On Thursday alone, Xiaomi snapped up 7.8 million of its own shares for a total of 201.9 million Hong Kong dollars. The buyback is part of a much larger scheme that authorises the repurchase of up to 20 billion HKD in equity over the coming months. The timing is telling: the Relative Strength Index has dropped to 29.8, deep in oversold territory, and the stock is trading barely a hair above the 2.82-euro trough touched earlier in the week.
Yet even as the company tries to prop up its share price, it is accelerating an expensive pivot to automobiles. The Chinese Ministry of Industry and Information Technology this week granted production approval for electric vehicles with range extenders, a first for Xiaomi, which until now has only built pure battery-powered cars. Under a new sub-brand called Skynomad, the company is developing a family-sized SUV measuring more than five metres in length. The model is slated to hit the market in the second half of 2026, offering a purely electric range of up to 500 kilometres. That puts it squarely against domestic rivals such as Li Auto and Aito. Xiaomi's overarching target remains ambitious: 550,000 vehicle deliveries in 2026, with European sales pencilled in for 2027.
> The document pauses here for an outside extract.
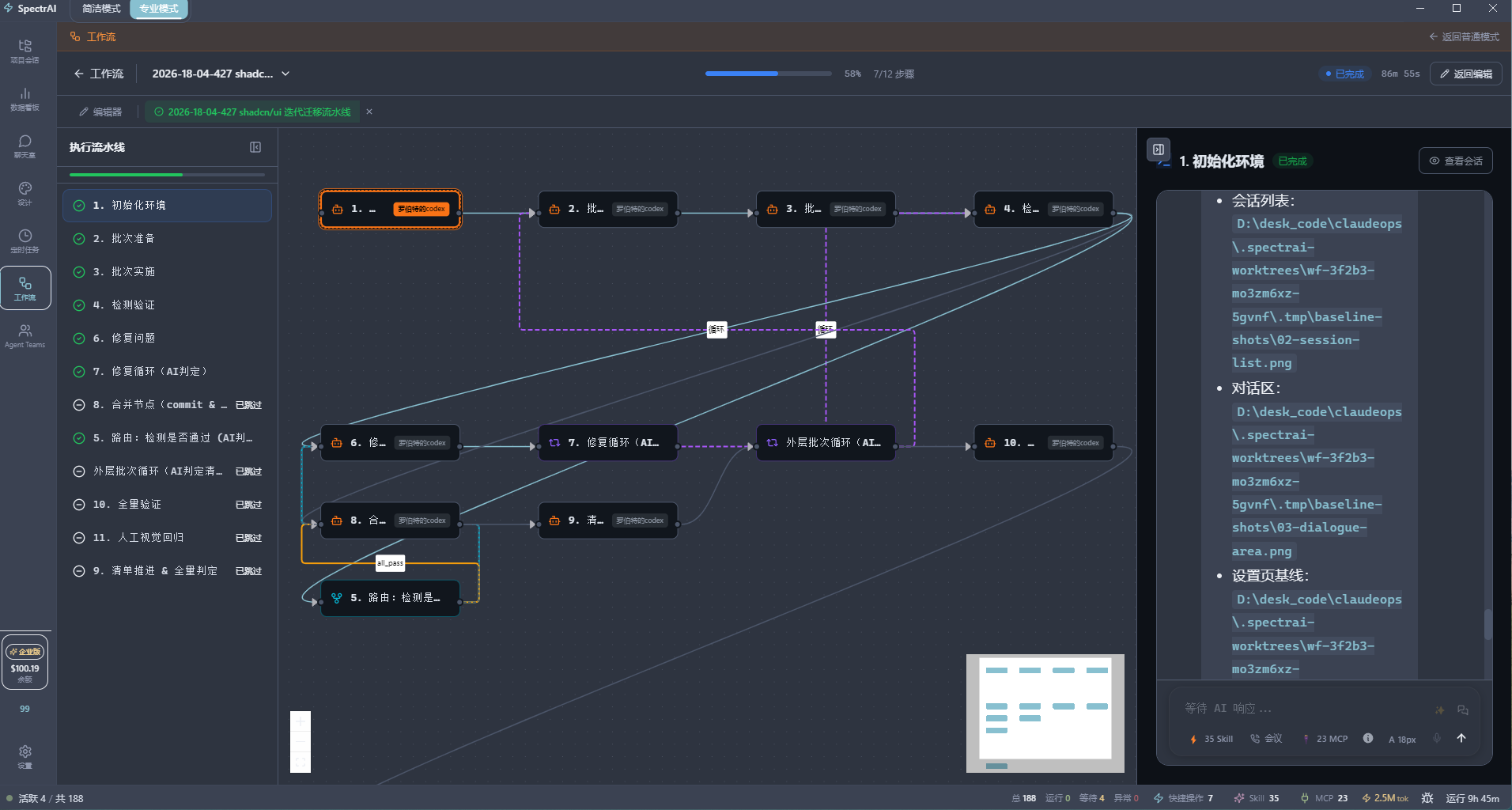This screenshot has width=1512, height=810.
Task: Click the 查看会话 button
Action: (1455, 161)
Should investors sell immediately? Or is it worth buying Xiaomi?
The problem is that the core business that funds all of this is under severe strain. The price of mobile memory chips has surged by 90% in recent months, and Xiaomi, which dominates the low-end smartphone segment, cannot easily pass those costs on to customers. The impact is brutally visible. Global smartphone shipments slid 19.2% in the first quarter, and in the Middle East and Africa the company's market share shrank to 11%. In the cheapest tier, unit sales collapsed by 41%.
The financial numbers confirm the damage. First-quarter profit plummeted 57% year on year, while revenue contracted to 99.1 billion yuan. The fledgling auto division alone posted a loss of 3.1 billion yuan for the period. There is one bright glimmer: the average selling price of Xiaomi's phones hit a record high of 1,310 yuan, suggesting a gradual shift toward more premium devices. But that improvement is not nearly enough to offset the twin drag of expensive components and a capital-intensive car project that the company is funding with over 100 billion renminbi in technology investments through 2026.
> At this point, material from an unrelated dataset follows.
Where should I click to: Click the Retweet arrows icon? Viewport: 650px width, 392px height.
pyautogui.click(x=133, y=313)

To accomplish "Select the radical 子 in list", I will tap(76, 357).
For now, investors are voting with their feet. The buyback may slow the slide, but it does little to address the fundamental challenge: a shrinking, low-margin handset business being forced to bankroll a high-stakes entry into the world's most competitive auto market. Until the Skynomad SUV starts rolling off the line, Xiaomi's stock is likely to remain a hostage to the quarterly earnings reports from a smartphone sector that shows no sign of letting up.